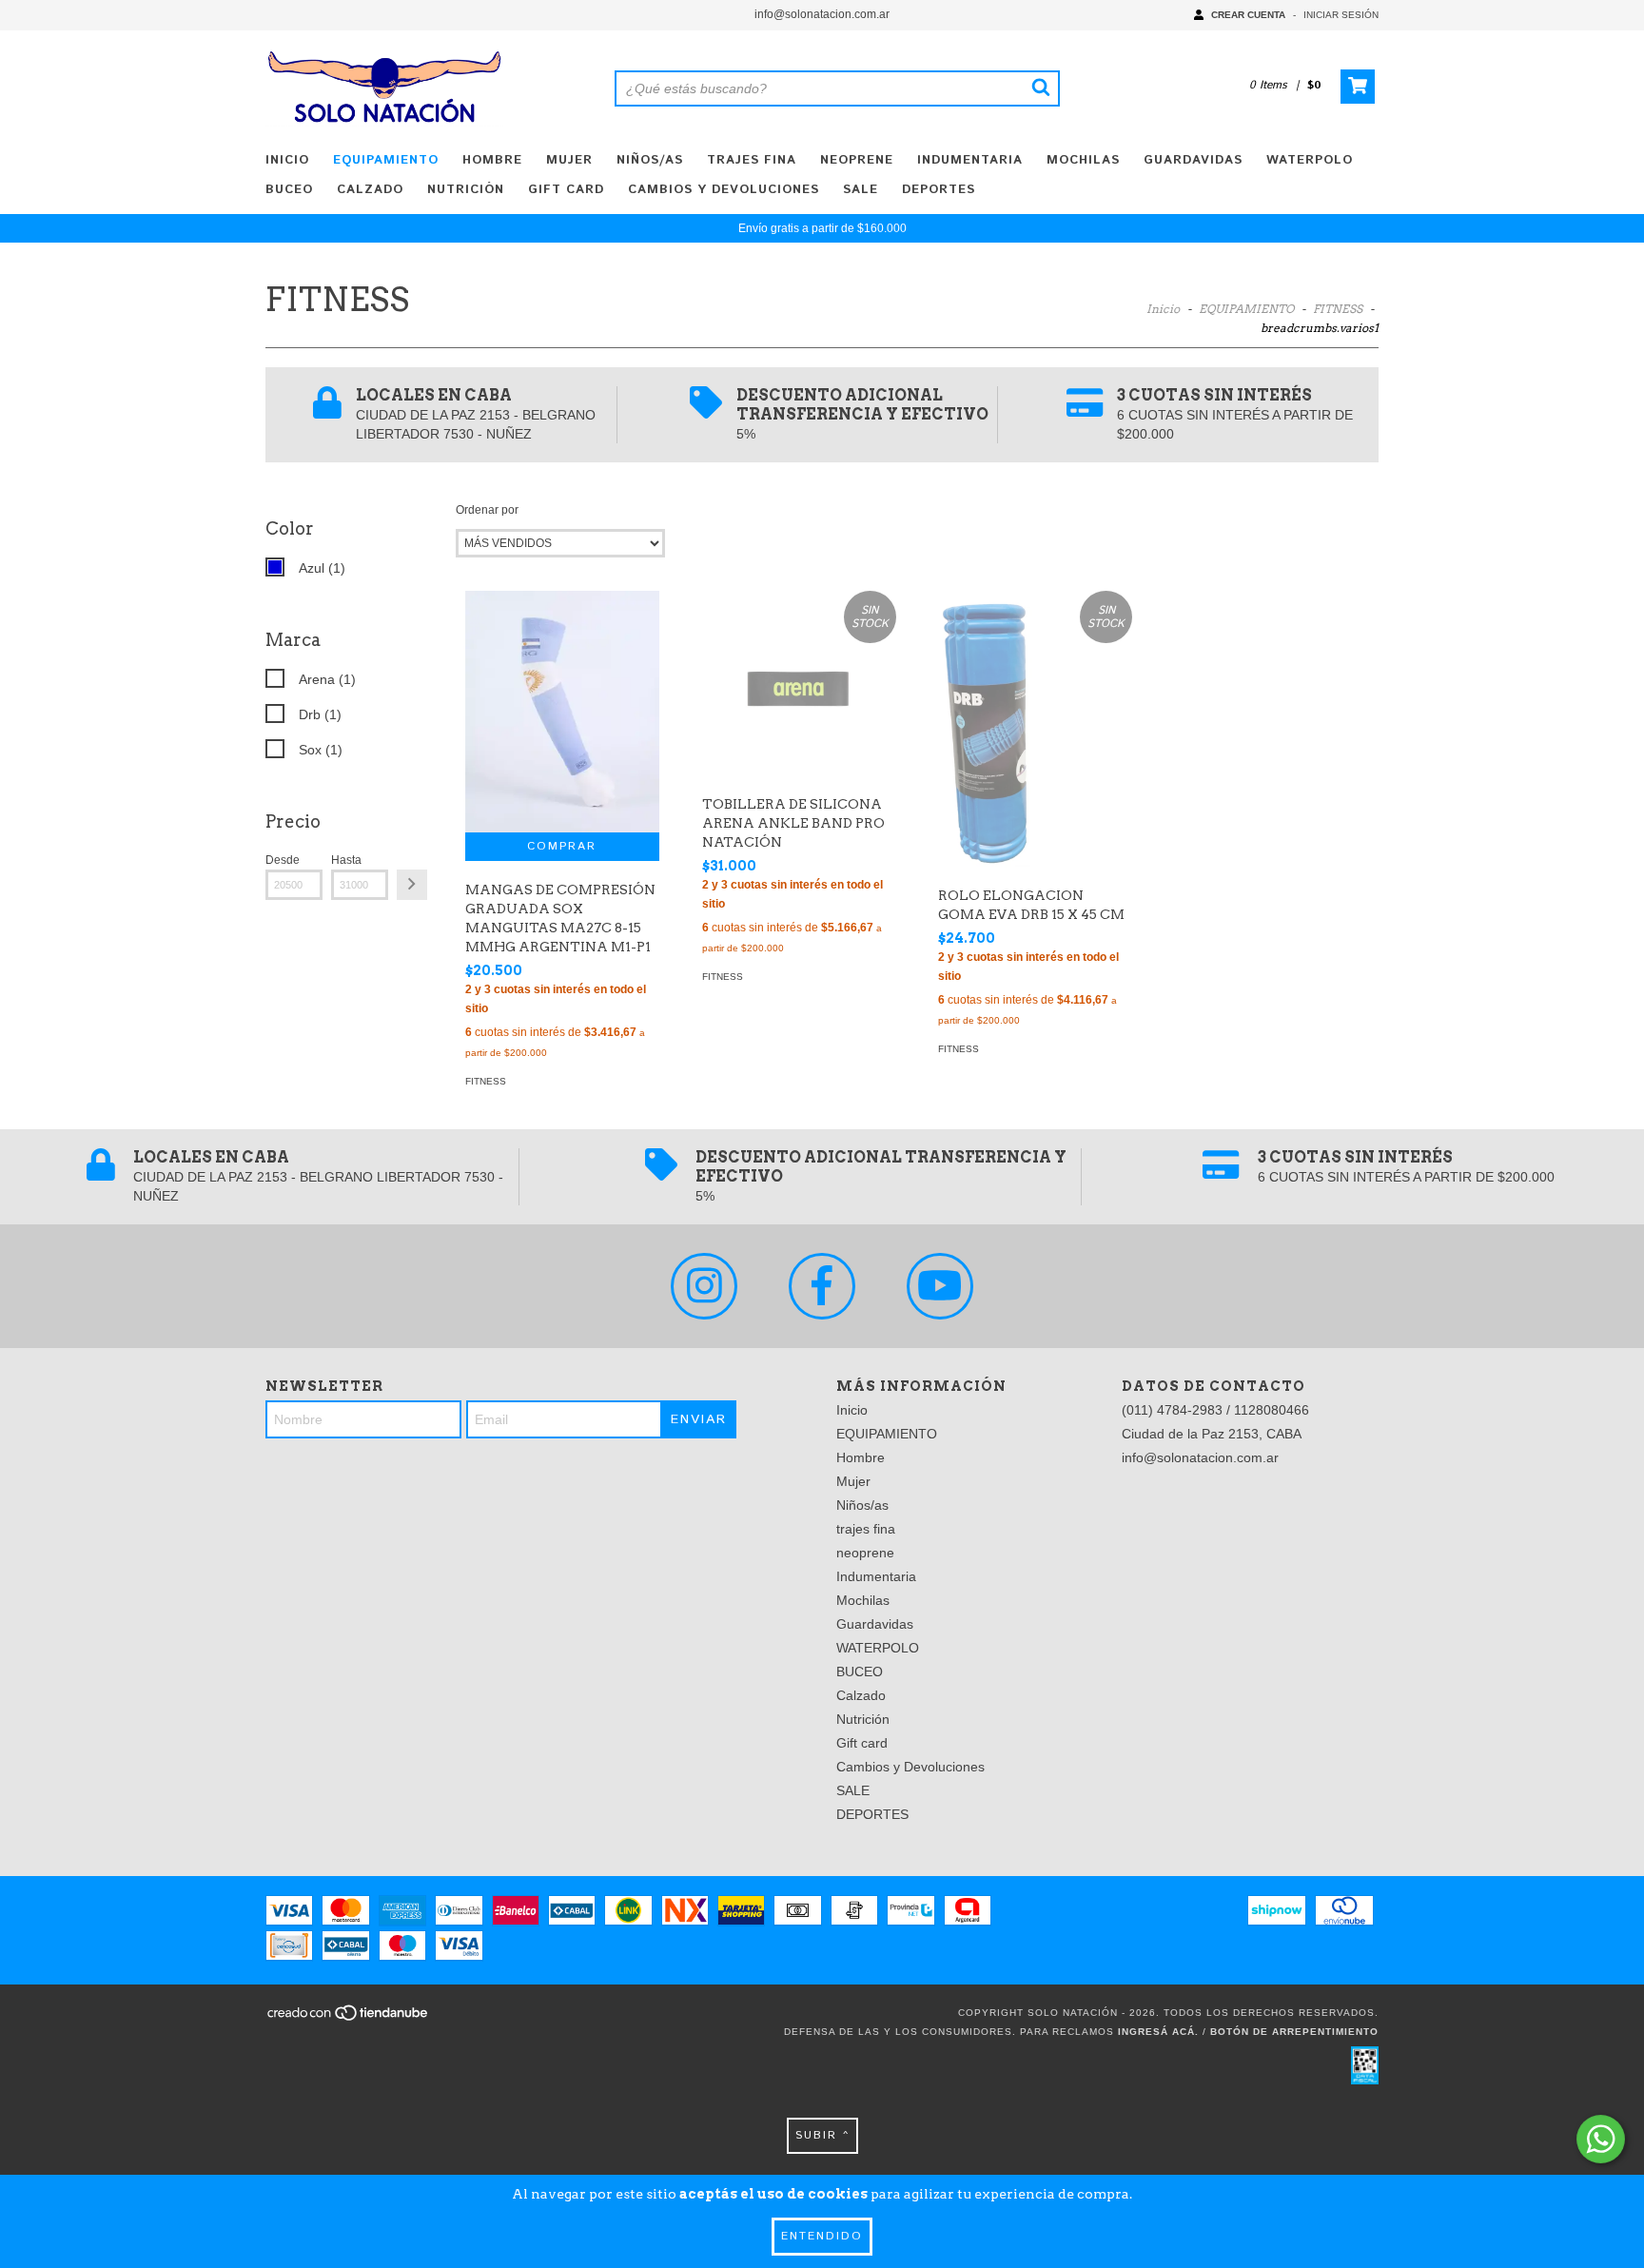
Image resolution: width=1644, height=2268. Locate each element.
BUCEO (289, 190)
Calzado (370, 190)
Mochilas (1083, 160)
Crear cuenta (1248, 15)
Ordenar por (487, 510)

INSTRUCTIONS TO FOLLOW »
An exact copy of all the entries above is required, with every picture left out.

COMPLETED EXERCISE »
Image resolution: width=1644, height=2268. Locate each element.
BUCEO (289, 190)
Calzado (370, 190)
Mochilas (1083, 160)
Crear cuenta (1248, 15)
Ordenar por (487, 510)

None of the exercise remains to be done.